8-12 July 2013
The properties and suitability of various biomass/coal blends for co-gasification in a downdraft biomass gasifier
Presented by Ms. Sibongiseni GAQA on 10 Jul 2013 from 17:40 to 18:40
Type: Poster Presentation
Track: Track F - Applied Physics
Gasification is a promising technology for the production of mainly gaseous fuels such as syngas, which is produced from the hydrocarbon-based materials. Currently, coal is the main feedstock that is used for the gasification process because of its large reserves and higher energy per volume. However, the use of coal has been a more concern because of the environmental impacts caused by the emission of toxic gases such as the sulphides, sulphates and nitrates as well as the ash slagging problems forming inside the gasifier. On the other hand, biomass is a renewable energy resource of interest as a replacement for coal to reduce the environmental impact associated with fossil fuel usage. Much consumption of fossil fuels has caused serious energy crisis and environmental impacts, globally.
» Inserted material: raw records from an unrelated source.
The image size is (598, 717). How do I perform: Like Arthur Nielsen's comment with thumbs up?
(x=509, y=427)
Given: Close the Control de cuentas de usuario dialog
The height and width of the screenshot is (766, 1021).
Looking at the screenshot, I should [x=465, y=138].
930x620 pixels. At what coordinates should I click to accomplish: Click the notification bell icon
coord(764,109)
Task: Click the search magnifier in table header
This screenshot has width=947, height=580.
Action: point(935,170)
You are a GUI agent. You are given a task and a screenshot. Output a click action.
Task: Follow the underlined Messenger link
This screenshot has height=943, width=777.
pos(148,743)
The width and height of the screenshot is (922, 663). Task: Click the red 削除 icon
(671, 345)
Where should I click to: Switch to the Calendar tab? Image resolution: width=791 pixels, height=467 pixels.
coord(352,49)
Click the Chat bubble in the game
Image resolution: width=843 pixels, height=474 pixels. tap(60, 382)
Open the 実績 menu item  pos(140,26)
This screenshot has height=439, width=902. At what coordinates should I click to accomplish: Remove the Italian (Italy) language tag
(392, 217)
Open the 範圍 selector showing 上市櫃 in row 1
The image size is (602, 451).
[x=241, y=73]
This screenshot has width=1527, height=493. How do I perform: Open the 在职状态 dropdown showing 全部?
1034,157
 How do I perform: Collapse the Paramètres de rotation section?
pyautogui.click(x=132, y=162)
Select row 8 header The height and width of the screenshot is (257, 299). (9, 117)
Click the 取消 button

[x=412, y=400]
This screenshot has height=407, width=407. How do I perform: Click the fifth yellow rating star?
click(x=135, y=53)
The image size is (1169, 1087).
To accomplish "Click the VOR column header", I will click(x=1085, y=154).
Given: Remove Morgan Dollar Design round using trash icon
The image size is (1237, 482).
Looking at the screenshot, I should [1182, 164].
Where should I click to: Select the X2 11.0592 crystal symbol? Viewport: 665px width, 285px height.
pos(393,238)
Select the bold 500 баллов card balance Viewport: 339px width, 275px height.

Co-gasification of coal and biomass is considered as a connection between energy production based on fossil fuels and energy production based on renewable fuels. The utilization of biomass by co-gasification with coal causes reductions of carbon dioxide, nitrogen and sulfur emission due to the renewable character of biomass and low contamination content in biomass. This study seeks to determine the properties of various biomass/coal blends and their suitability for co-gasification in a downdraft biomass gasifier. Energy Dispersive X-ray (EDX) analysis was carried out to determine the elemental analysis of the material. Fourier Transform Infrared (FT-IR) spectrophotometer was used to determine the functional groups present in the material. Thermogravimetric analysis (TGA) was conducted to investigate the thermal degradation of the material. The kinetic analysis of the various feedstocks allows the prediction of the rate at which co-gasification takes place. The results suggested that blending coal with biomass result in faster reaction rate at lower temperatures than that of coal alone and lower activation energy due to the high quantity of volatile matter in biomass.